Color experiments and creative activation
Synesthesia is defined as “a neurological phenomenon in which stimulation of one sensory or cognitive pathway leads to automatic, involuntary experiences in a second sensory or cognitive pathway.” In one form of synesthesia people associate sounds with color; an animal sound or an F major arpeggio can illicit strong coloristic impressions for musically sensitive synesthetes, and several composers such as Messiaen drew tremendous creative benefit from this experience.
I have always been fascinated by the idea that the human senses can collaborate to create heightened artistic moments. As a child I spent many hours painting with watercolors or drawing while I listened to music and audio books. My visual art experiments were a joyful way to express myself at home, and I looked forward to this solitary time everyday. I also loved practicing the violin, but it was the visual art time that more immediately stimulated my creative impulses. After inspiring trips to art museums and art lessons with a painter, I seriously considered becoming a visual artist because the act of creation was so freeing for me; I had yet to activate the same kind of experimentation in my musical life.
When I was 14 I had a formative experience that forever changed the way I thought about the relationship between visualization and sound. That summer I was at Greenwood Music Camp, playing barefooted chamber music all day with my friends. One of my chamber music coaches, violist John Ziarko, had decided that I needed to learn how to play the viola. I was skeptical of this assignment, but I borrowed a viola and headed out to have an introductory lesson with him.

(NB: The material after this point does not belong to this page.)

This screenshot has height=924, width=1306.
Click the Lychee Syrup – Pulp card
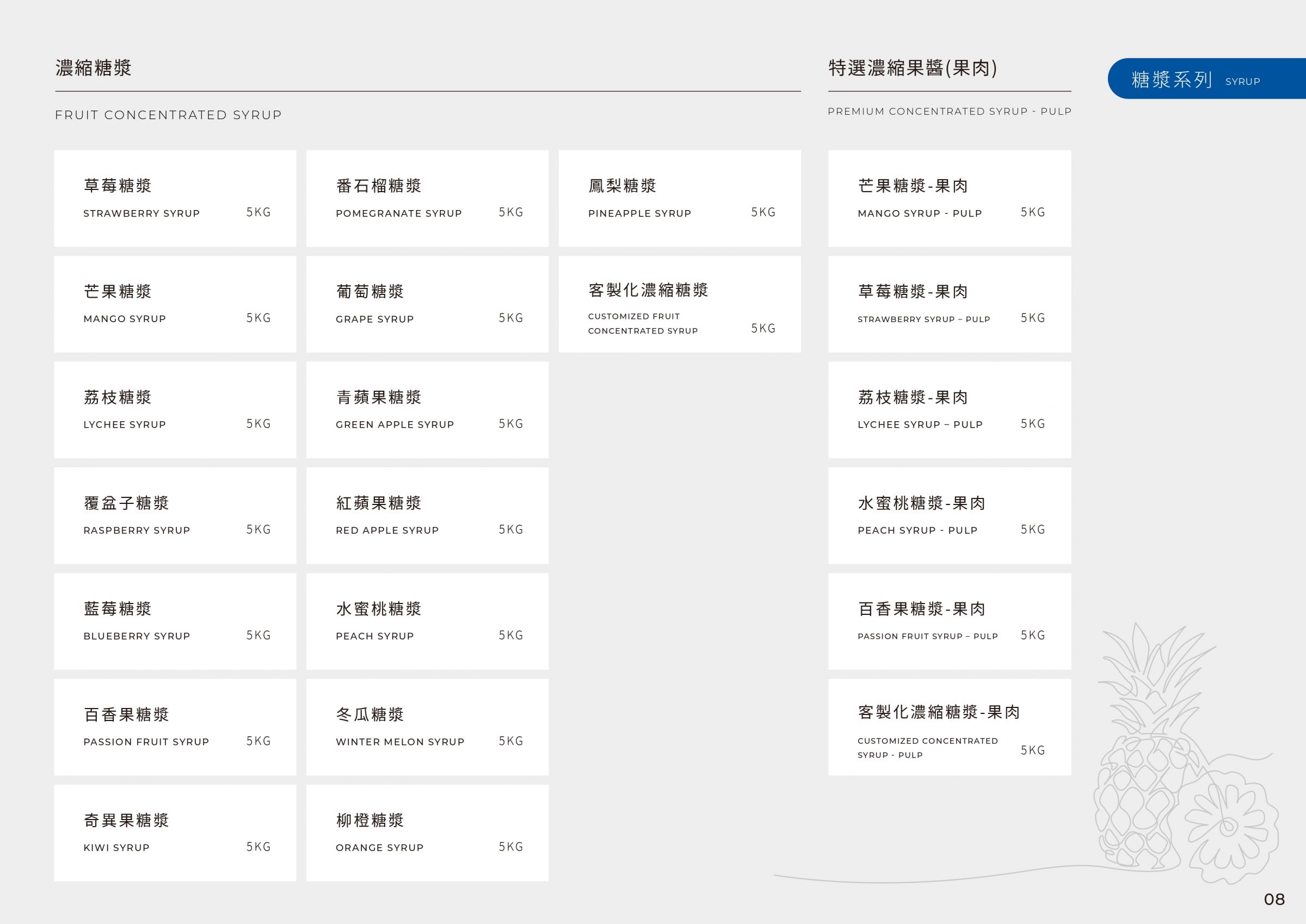tap(950, 410)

When I arrived at the lesson he put Elliott Carter’s “Elegy” on the stand and said, “Play green.” I was surprised enough to be asked to play in viola clef for the first time, but I also didn’t understand what he wanted me to do. I muttered something like “what do you mean?” but he just repeated the command. So after I had figured out what the first note was, I played the opening phrase “green.” “Good,” he said. “Now, play it red.” So I played it red. Then yellow, then grey, then purple, and so on.
I was absolutely shocked by the way this simple phrase was significantly transformed with each color. I wasn’t consciously trying to do anything, just putting myself into a place of trust and using my imagination to create a sound that corresponded to a color for me. Obviously this exercise translated into real technical differences in execution, but that was not the point. That could be figured out later. The point was that my green was unique to my understanding of that color, and I had finally been shown how to explore a deeper creativity in my musical world.
Since that time I have been striving to find more color in my own playing as well as help others to find it in theirs. I enjoy assigning “color projects” for students who want to open up their palette, try new vibratos and densities of sound, etc. but don’t know where to start. By literally painting their music in specific ways, using the score as a canvas to try out new colors for the same passage or movement each day, they are able to find their way out of old habits and ways of making sound, thereby unleashing newfound creativity. I love seeing the pride on students’ faces who might not have picked up colored pencils in five years; at their lesson they reveal beautifully transformed copies of the score to a Beethoven slow movement, as well as a fresh set of ideas for their music-making.
I am grateful to that formative Greenwood summer, and to John Ziarko for helping me to discover a way to access my strong visual intuition when playing music. I am not a synesthete (or a violist, as it turns out), but the more I let my visual vocabulary challenge my sound vocabulary, and vice versa, the more glorious the collaboration can be.